▶ Data records
● ● ● ● ●

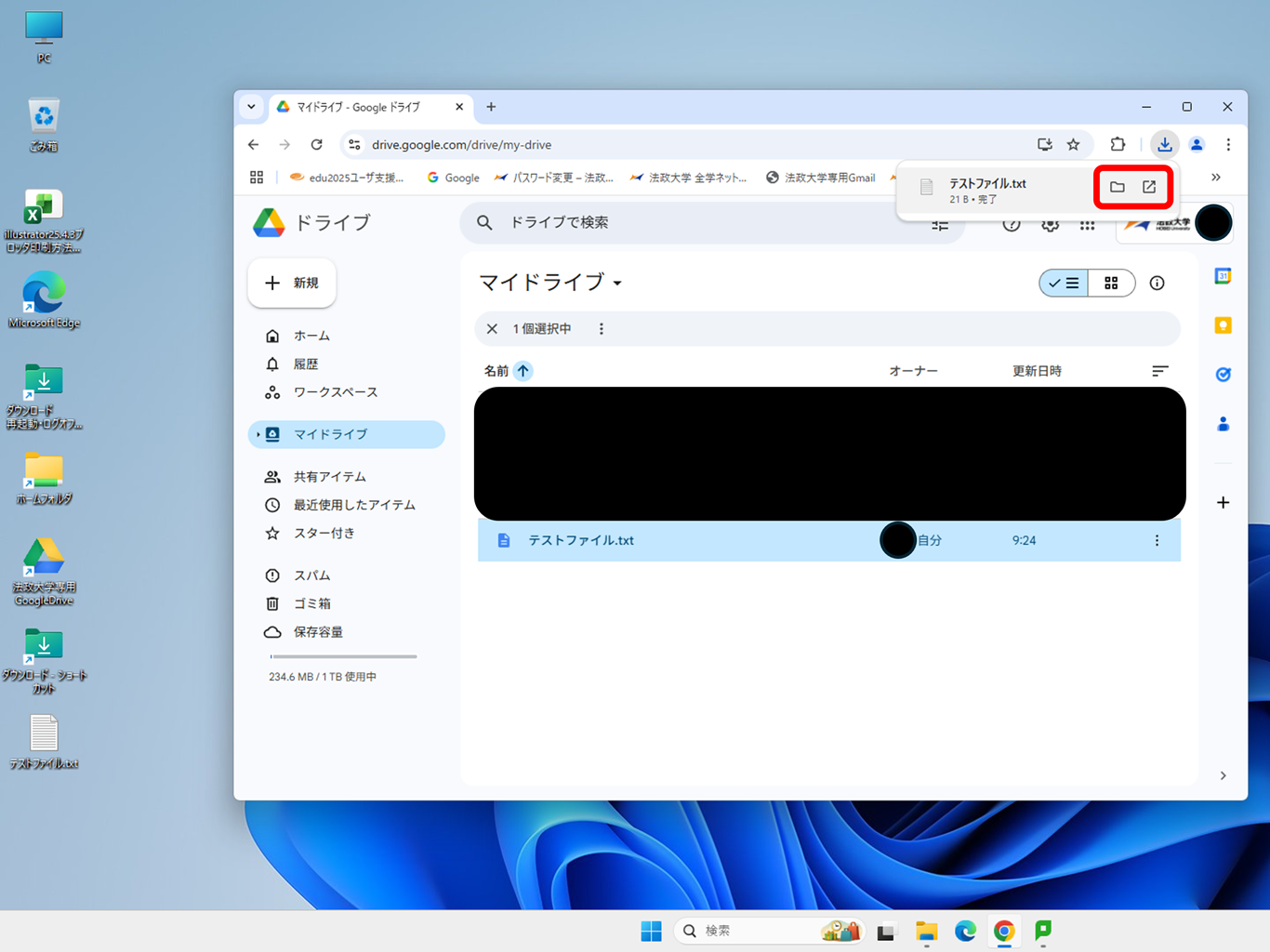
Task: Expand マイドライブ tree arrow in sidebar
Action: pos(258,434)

● ● ● ● ●

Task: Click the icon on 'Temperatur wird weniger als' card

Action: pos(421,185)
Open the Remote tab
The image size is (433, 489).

● ● ● ● ●

▶ Problem details
All lines in the data above from the one with "Task: Click the" through the one with "The image size is (433, 489)." must be repeated exactly, and no others.

▶ Your solution
Task: Click the icon on 'Temperatur wird weniger als' card

Action: pos(421,185)
Open the Remote tab
The image size is (433, 489).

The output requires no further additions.